Christians need to recover an “authentic biblical patriarchy” to save families from encroaching feminism, a Southern Baptist theologian argued before the Evangelical Theological Society in mid-November.

Russell Moore, theology dean and academic vice president at Southern Baptist Theological Seminary in Louisville, Ky., laid out what he called a “disturbingly counter-cultural and yet strikingly biblical” claim: “Christianity is undergirded by a vision of patriarchy.”

That is important, Moore said, in countering the arguments of evangelicals who accept male headship in theory but in practice make decisions in the home through negotiation, mutual submission and consensus.

“That’s what our forefathers would have called ‘feminism’–and our foremothers, too,” he said.

Moore said the 1998 family statement in the Baptist Faith & Message establishing male headship and calling on wives to “submit graciously” to their husbands expresses a vast consensus of evangelicals, but the faith statement could just have easily affirmed “mutual submission” between marriage partners and still fit evangelical views.

That is due in part, he said, to a “thoroughly feminized grassroots” theology that is “bubbling up” in academic and denominational life.

Moore quoted “Baptist feminist theologian” Molly Marshall, who once taught at Southern Seminary but since has moved on to become president of Central Baptist Theological Seminary in Kansas City, Kan., as observing that most Southern Baptists oppose women pastors not for biblical or theological reasons, but rather because they have never seen one.

Moore said the notion of women in the pulpit has become less foreign and strange as increasing numbers of Southern Baptists are exposed–via videotape–to author and speaker Beth Moore preaching at conferences and through their co-educational Bible studies on a weekly basis.

The word “patriarchy” has earned a bad name among evangelicals, Moore said, in part because feminists have co-opted the word and falsely equated it with physical abuse. He said patriarchy should not sound negative to people who “serve the God of Abraham, Isaac and Jacob–the God and Father of Jesus Christ.”

“We must allow the patriarchs and apostles themselves, not the editors of Playboy or Ms. Magazine, to define the grammar of our faith,” he said.

“Patriarchy is good for women, good for children and good for families,” Moore said. He claimed that male headship, ironically, may “resonate among a generation seeking stability in a family fractured Western culture in ways that soft-bellied, big-tent complementarianism never can.”

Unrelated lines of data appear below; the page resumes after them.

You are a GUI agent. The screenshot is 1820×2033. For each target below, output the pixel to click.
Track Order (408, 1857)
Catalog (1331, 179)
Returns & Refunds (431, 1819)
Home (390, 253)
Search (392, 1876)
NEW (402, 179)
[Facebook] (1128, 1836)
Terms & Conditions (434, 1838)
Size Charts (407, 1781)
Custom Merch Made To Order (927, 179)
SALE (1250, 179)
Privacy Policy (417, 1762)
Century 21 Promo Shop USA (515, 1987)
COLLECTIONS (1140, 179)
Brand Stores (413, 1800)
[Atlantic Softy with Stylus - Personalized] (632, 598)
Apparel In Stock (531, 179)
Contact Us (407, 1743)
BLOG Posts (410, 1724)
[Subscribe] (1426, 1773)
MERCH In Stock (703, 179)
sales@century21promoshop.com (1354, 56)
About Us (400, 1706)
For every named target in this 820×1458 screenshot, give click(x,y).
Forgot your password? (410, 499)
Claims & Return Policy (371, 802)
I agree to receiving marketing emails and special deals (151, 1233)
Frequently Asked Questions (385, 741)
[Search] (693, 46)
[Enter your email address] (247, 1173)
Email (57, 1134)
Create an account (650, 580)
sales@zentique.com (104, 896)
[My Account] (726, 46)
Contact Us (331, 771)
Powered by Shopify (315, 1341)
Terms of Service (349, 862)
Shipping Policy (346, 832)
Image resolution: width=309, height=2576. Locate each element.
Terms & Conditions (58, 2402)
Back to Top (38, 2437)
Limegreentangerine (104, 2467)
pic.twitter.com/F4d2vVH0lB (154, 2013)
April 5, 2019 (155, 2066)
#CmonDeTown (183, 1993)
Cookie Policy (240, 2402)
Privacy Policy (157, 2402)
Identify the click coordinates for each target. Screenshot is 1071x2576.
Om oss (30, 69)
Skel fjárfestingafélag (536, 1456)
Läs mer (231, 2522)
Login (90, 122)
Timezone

Robert Parham of the Baptist Center for Ethics, who in 1998 blasted the Baptist Faith & Message family statement for making “June Cleaver the biblical model of motherhood,” said Tuesday that Moore’s “doctrine of male supremacy over the family makes Archie Bunker the biblical model for fatherhood.”

Parham said, “Jesus offered a different model for fatherhood” than the one described by Moore.

“He taught men that women have mutual value with them, that leaders wash feet and the first are last,” said Parham. “Moreover, Jesus defined family in terms of those ‘who hear … and do’ God’s word (Lk. 8:19-21), not in terms of an outdated American cultural model of who’s the boss.”

Jesus, Parham said, “told a parable about a loving, respectful father (Lk 15:11-32), pronounced salvation on a family for the repentance of a greedy, dishonest father (Lk 19:1-10) and cared earnestly about his mother’s family placement (Jn 19:26-27).

“It is Jesus’ way that renews the American family, instead of 21st century patriarchy,”  Parham said.

Moore said even Galatians 3:28–a favorite verse for the evangelical feminist argument–is in reality “all about patriarchy–a Father who provides his firstborn son with a cosmic inheritance, an inheritance that is shared by all who find their identity in Christ, Jew or Greek, male of female, slave or free.”

This “archetypical patriarchy” is clearest in the summing up all things in Christ in Ephesians 1:10, he said. “It does not divide God’s purposes, his role as Father from his role of Creator from his role as Savior from his role as King,” he said. “To the contrary, the patriarchal structures that exist in the creation order point to his headship–a headship that is oriented toward redemption in Christ.”

That protects against both the “impersonal deity of Protestant liberalism,” he said, and the “most-moved mover” of open theism.

“Indeed, the evangelical response to open theism would have been far more effective had evangelicals not severed the issues of open theism and egalitarianism,” Moore said. “Open theism is not more dangerous than evangelical feminism, or even all that different. It is only the end result of a doctrine of God shorn of patriarchy.”

Bob Allen is managing editor of EthicsDaily.com.